孔毅:首先说消费互联网到产业互联网,这个词相对泛一些, 2005、2006年一个网站IP过百万就成为顶级网站了,到了移动互联网一个IP访问量到千万才及格。从PC互联网到移动互联网,互联网从2000年开始到2015年是数量增值的阶段,就像买房子一样,只要你买到了就赚钱了。产业互联网背后的逻辑是当流量红利消失后如何用更好的工具产生更好的效能。

在产业互联网时代,什么样的企业会出来。首先,从4G到5G,从厘米波到毫米波,很多场景包括医疗、自动驾驶,随着数字化带来产业的变化。这里面能带来多大的效率提升,是创业者和投资者非常关注的。大家一般理解是企业互联网或者行业互联网。企业端的变化不是特别强,企业服务喊了好几年,互联网对企业管理能力的加持是一个方向。另外是行业互联网,原来我投过造纸行业,每个垂直行业都需要互联网化,都需要通过互联网工具来提升效率。总之互联网给不同的行业、不同的技术、不同的应用场景提升效率,是每个创业者和投资人需要关注的方向。

谈到小米,它是典型的伴随互联网诞生的企业,很多人对小米很喜欢,也有质疑的。2015年小米当时就掉入了困境,手机销量下降,市值也下降。很多人吐槽小米天天搞性价比,没有积累,不太搞研发。

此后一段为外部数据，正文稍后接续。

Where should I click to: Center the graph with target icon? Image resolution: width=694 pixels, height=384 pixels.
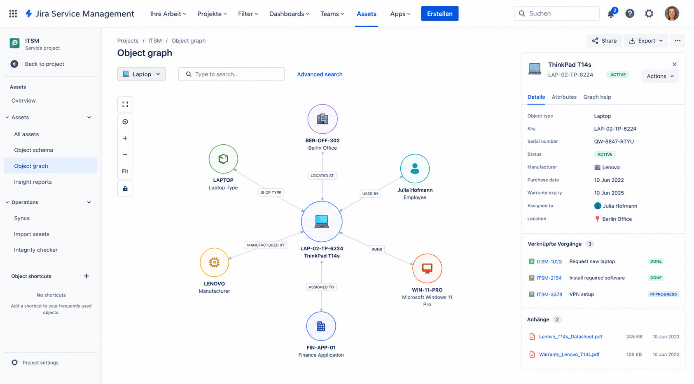[x=125, y=122]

首先,小米的确在这方面有问题,后来它也提升了它的技术投入,雷军作为一个程序员(软件公司CEO)从软件到硬件(CEO)需要一个周期。王玥总也谈到世界五百强企业的成长周期是四十年,小米才成立十年,它还是个少年,大家还要以更宽容的眼光看待它。

其次,小米跟之前的诺基亚、摩托罗拉不一样,它是生态的玩法。我们看小米的数据,去年三季度的收入500多亿,IOT收入占了100多亿,海外收入占了一半。我前两天跟小米生态的CEO聊天。IOT生态打法会占它的一半,小米手机不再是主营收入,它的生态打法经过2015、2016年的尝试,再走三五年就变成一个大生态了。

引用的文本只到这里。